- **Teks untuk Dianalisis**
########

Bagikan:
Bagikan:
Eduwara.com, SOLO – Sembari menaburkan bunga-bunga, seorang tua terlihat merapalkan mantra tepat di bawah Patung Ranggawarsita yang berada di halaman depan Museum Radyapustaka Solo. Kepulan dan harum asap dupa membuat suasana pagi menjelang siang selepas hujan itu begitu magis.
Bendera Merah Putih sepanjang 1000 meter, yang sebelumnya membentang melintasi Jl Slamet Riyadi Solo dari Museum Keris sampai Museum Radyapustaka, kini melingkar mengitari seorang tua yang terus merapalkan mantra-mantra.
Bendera itu dibentangkan oleh anak-anak SMP Kebangsaan Bharata 2 Jumapolo Karanganyar yang mengenakan pakaian adat Jawa Lurik. Sejumlah orang berbusana wayang berwarna emas dan pernak-perniknya ikut membantu membentangkan bendera Merah Putih yang mengular seolah tak berujung.
Selain bendera Merah Putih, terlihat pula wayang Semar berukuran raksasa berwarna putih berdiri menghadap patung pujangga Keraton Solo, Ranggawarsita.

########

- **Daftar Data**

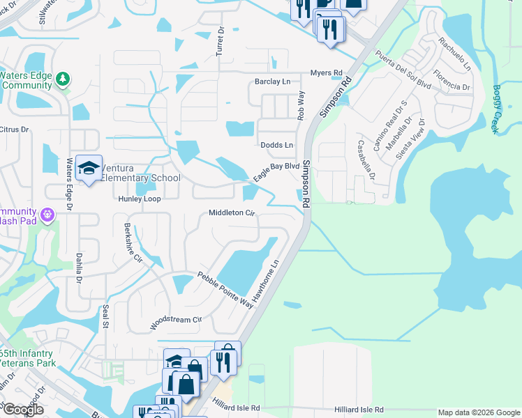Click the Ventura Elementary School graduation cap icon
[x=89, y=168]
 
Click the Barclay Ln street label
[x=272, y=82]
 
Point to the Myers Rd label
[x=327, y=72]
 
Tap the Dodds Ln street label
[x=277, y=145]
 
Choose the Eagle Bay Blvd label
[x=276, y=171]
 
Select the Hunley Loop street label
[x=140, y=199]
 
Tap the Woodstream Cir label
[x=175, y=323]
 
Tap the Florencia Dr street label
[x=451, y=81]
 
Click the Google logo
[x=22, y=410]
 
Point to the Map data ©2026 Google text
[x=479, y=412]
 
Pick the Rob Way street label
[x=301, y=105]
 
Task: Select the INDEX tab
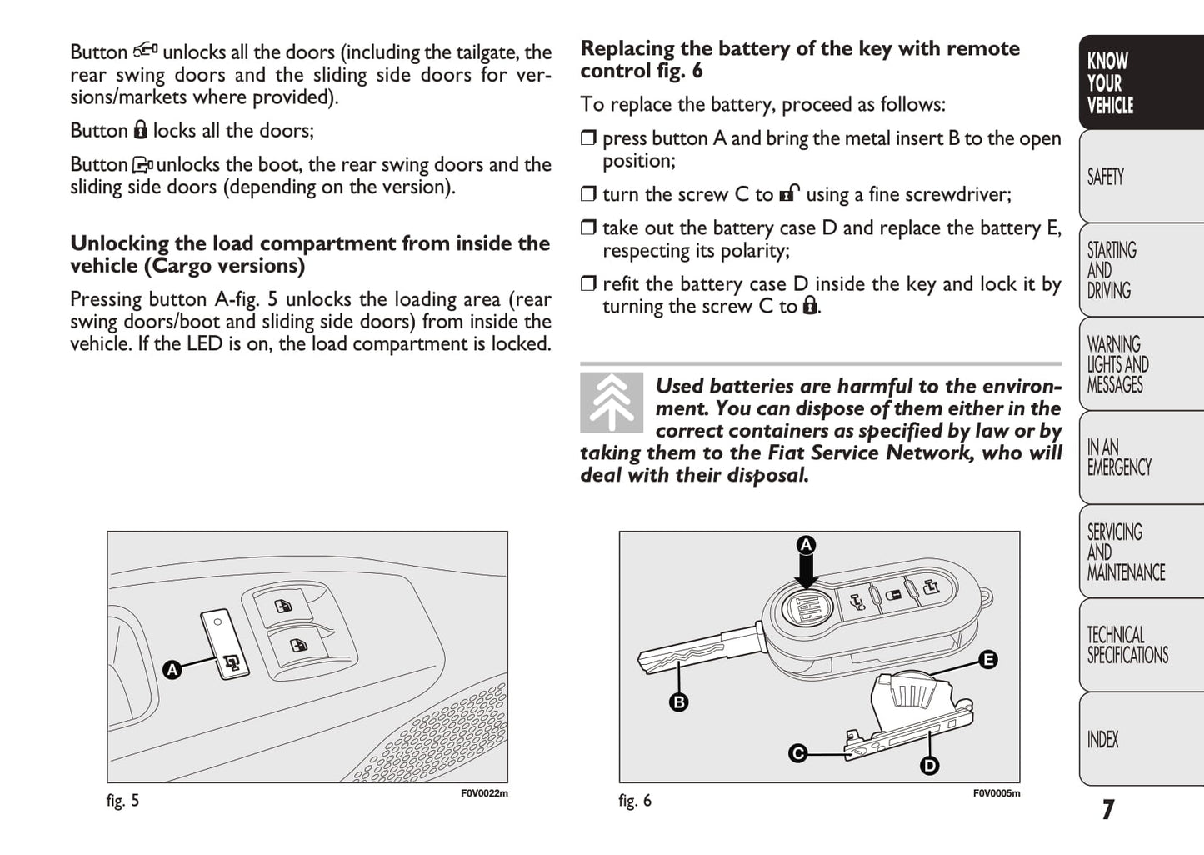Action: coord(1103,739)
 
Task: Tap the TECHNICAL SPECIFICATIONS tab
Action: coord(1127,645)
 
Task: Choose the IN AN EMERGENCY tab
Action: coord(1118,458)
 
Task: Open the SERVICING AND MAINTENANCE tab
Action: coord(1125,552)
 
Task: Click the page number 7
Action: coord(1107,809)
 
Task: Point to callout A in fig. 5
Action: coord(172,670)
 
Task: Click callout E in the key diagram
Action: coord(987,660)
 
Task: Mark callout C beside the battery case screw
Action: coord(797,753)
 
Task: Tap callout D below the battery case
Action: coord(929,766)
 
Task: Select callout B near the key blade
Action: coord(678,702)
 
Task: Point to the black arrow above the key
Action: coord(806,572)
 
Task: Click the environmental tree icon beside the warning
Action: coord(612,402)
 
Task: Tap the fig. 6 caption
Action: coord(635,801)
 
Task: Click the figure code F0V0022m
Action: coord(484,793)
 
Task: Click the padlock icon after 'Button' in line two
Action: coord(140,130)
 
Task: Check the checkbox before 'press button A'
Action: coord(589,138)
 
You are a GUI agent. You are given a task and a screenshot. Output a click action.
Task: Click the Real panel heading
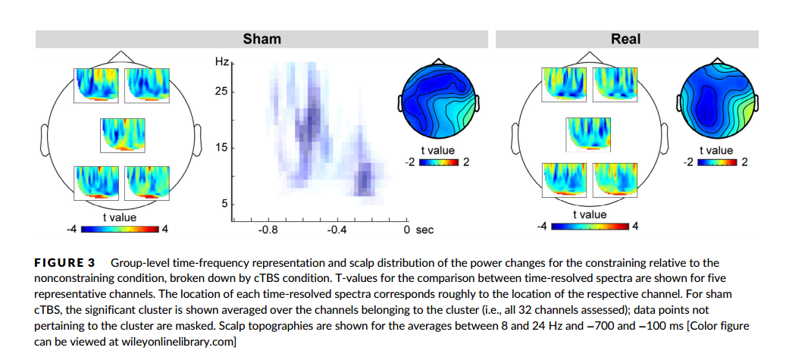[x=625, y=39]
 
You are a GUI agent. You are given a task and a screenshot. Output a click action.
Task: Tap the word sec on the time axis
[x=424, y=230]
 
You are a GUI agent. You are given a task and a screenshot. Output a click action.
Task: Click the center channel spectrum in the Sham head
[x=122, y=134]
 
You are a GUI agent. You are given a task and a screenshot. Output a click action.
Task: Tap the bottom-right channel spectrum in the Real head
[x=615, y=179]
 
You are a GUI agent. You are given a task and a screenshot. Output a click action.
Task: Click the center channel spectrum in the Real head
[x=589, y=134]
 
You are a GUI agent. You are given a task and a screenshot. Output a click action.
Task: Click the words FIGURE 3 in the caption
[x=64, y=263]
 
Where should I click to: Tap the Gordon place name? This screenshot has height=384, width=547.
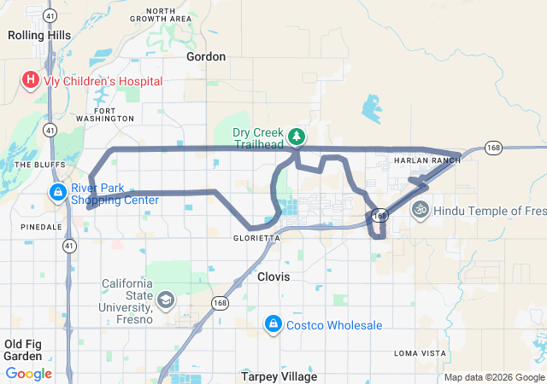click(x=206, y=56)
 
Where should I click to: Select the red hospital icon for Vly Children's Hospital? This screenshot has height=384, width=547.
click(x=31, y=81)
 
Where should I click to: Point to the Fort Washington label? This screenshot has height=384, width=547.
click(x=105, y=114)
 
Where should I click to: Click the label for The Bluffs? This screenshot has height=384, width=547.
click(x=34, y=165)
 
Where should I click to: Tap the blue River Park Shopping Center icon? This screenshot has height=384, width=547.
click(x=57, y=193)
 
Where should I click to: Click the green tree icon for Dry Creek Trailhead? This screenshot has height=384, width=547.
click(x=297, y=137)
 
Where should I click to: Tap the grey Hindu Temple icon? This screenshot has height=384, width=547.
click(x=420, y=209)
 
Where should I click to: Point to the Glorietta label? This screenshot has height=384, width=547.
click(x=256, y=239)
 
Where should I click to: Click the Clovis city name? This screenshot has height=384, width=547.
click(x=274, y=277)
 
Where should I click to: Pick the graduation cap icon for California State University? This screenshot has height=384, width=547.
click(x=165, y=300)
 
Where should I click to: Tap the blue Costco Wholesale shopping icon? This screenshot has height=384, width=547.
click(x=273, y=324)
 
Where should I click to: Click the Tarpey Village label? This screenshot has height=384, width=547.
click(x=279, y=376)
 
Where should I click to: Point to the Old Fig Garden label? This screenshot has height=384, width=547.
click(x=23, y=350)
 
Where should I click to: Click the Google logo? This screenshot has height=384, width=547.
click(x=29, y=374)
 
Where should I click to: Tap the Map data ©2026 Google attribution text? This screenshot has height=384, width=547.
click(x=495, y=377)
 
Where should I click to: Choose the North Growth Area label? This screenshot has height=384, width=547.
click(x=168, y=15)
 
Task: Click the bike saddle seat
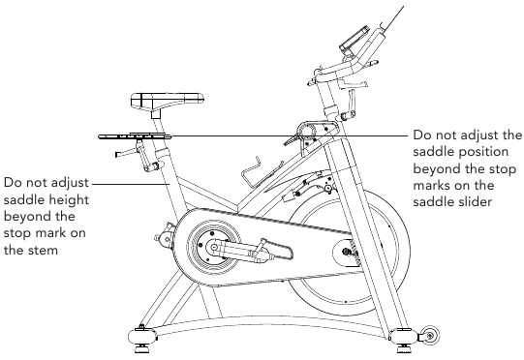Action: [x=168, y=101]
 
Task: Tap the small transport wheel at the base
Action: [x=430, y=335]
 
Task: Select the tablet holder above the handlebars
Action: [x=354, y=39]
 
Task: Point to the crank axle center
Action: [x=213, y=248]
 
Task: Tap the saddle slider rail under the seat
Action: [x=135, y=136]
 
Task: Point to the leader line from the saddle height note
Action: [x=131, y=183]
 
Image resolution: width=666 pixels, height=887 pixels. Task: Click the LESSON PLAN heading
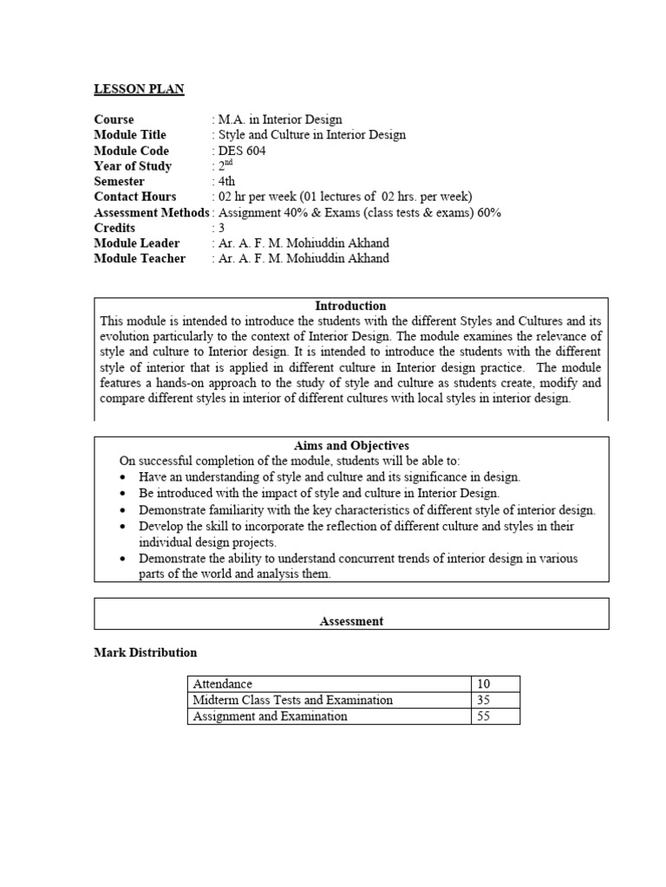[139, 88]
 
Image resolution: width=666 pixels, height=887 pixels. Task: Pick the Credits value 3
[221, 228]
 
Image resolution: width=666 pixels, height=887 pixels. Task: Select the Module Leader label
[137, 243]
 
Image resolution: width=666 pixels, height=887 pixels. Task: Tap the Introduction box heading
[350, 306]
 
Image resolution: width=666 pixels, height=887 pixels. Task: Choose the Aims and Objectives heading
[351, 445]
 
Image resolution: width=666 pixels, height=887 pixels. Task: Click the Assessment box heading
[351, 621]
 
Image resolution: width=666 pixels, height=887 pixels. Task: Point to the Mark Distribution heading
[145, 652]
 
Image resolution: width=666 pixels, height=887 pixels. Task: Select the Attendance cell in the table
[223, 684]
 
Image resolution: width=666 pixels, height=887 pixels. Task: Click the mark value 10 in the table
[484, 684]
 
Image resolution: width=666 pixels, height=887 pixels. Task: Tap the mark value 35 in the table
[484, 700]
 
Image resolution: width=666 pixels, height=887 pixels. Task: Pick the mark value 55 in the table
[484, 716]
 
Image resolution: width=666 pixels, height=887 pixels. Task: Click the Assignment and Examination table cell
[270, 716]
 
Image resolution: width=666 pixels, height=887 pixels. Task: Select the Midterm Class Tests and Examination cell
[292, 700]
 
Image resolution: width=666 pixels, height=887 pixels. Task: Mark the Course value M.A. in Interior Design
[280, 120]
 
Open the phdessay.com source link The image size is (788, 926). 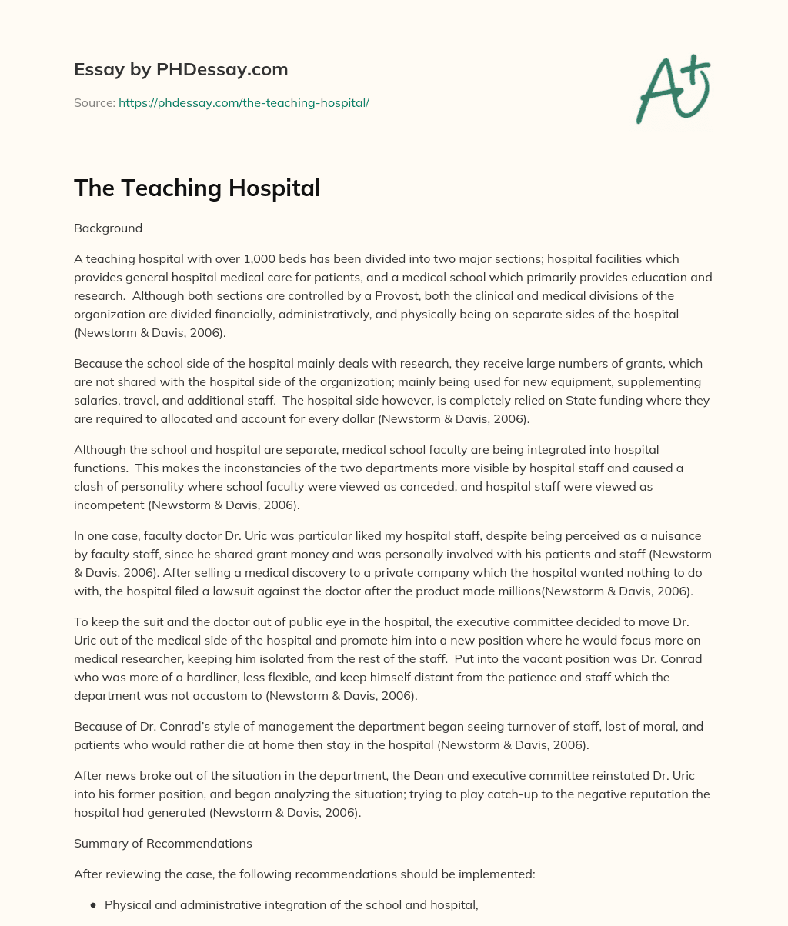tap(243, 102)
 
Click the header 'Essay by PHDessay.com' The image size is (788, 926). tap(181, 69)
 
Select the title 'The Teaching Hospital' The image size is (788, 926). tap(197, 188)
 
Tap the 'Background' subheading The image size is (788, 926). tap(108, 228)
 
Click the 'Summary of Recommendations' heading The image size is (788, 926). tap(163, 843)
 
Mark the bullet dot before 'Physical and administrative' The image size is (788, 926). tap(93, 905)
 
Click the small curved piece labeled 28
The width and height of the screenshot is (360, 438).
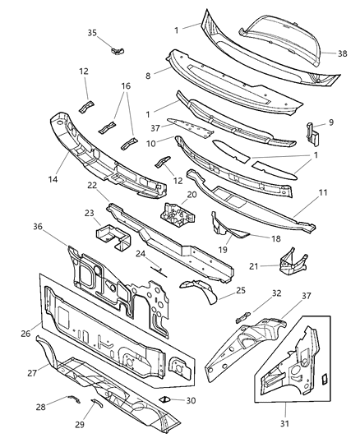[x=72, y=401]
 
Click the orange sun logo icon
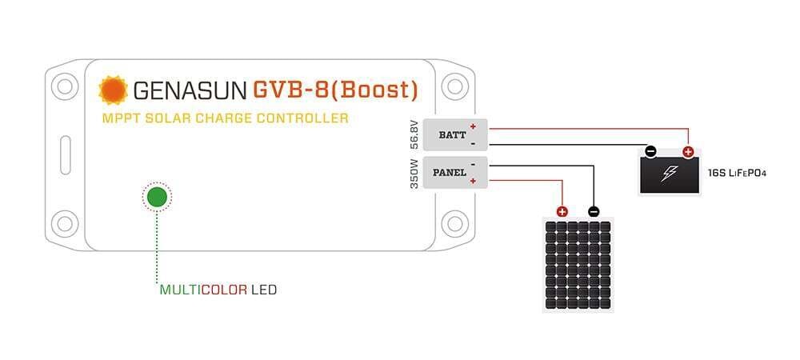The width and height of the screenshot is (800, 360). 113,90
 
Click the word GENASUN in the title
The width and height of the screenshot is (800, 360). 189,90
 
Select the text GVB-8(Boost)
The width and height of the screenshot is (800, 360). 335,90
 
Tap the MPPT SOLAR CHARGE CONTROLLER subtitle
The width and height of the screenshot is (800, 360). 225,118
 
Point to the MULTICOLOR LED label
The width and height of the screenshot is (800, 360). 218,290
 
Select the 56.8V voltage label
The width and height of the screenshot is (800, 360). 414,134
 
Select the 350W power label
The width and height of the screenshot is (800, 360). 414,173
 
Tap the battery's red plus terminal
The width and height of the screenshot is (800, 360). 688,151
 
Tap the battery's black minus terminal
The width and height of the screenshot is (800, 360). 651,151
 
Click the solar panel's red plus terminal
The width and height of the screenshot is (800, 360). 562,212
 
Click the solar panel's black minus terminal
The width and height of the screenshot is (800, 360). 594,212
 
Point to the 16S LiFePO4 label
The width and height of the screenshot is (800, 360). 737,172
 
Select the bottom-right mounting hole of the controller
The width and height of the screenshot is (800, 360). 454,222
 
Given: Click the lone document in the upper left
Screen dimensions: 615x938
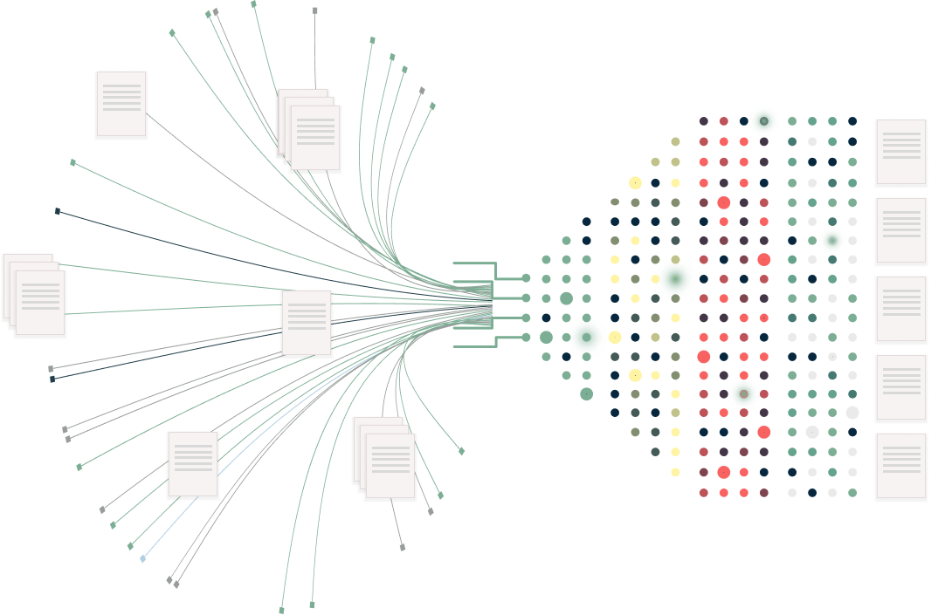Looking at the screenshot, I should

########

- **Perintah**
Tuliskan lanjutan berita tentang bendera Merah Putih di depan Museum Radyapustaka, mulai setelah kalimat terakhirnya.

- **Hasil Latihan**
Selepas mantra dirapalkan, para perempuan berpakaian Jawa serba putih seperti bidadari menari di sekitar patung itu. Dengan tangan luwesnya, mereka memainkan selendang dan melenggak-lenggok tanpa mengurangi suasana magis.
Ki Kenthongan selaku Ketua Panitia menyebutkan acara tersebut merupakan ‘Reuni Semar Jaga Wayang’ yang diselenggarakan oleh Dinas Kebudayaan dan Pariwisata (Disbudpar) Solo dan sejumlah komunitas pegiat budaya Solo.
Ia mengatakan kegiatan pagi itu sebagai aksi spiritual untuk menunjukkan bahwa budaya Jawa, khususnya wayang, masih eksis di Kota Solo.
“Kami ingin memperlihatkan kepada golongan yang akhir-akhir ini tidak suka dengan budaya kita. Bahkan dengan terang-terangan mengajak generasi muda agar memusnahkan wayang,” kata Ki Kenthongan yang juga mewakili Majelis Luhur Kepercayaan Indonesia (MLKI) Solo, Selasa (15/3/2022).
Ia beranggapan memusnahkan wayang adalah hal yang mustahil karena sama seperti memusnahkan bayangan manusia. Setiap kali ada cahaya, bayangan itu akan selalu ada.
Simbol Spiritual
Ki Kenthongan menjelaskan mengapa mereka melakukan kirab Bendera Merah Putih dan wayang Semar dari Museum Keris menuju Museum Radyapustaka Solo. Menurutnya hal itu merupakan simbol spiritual.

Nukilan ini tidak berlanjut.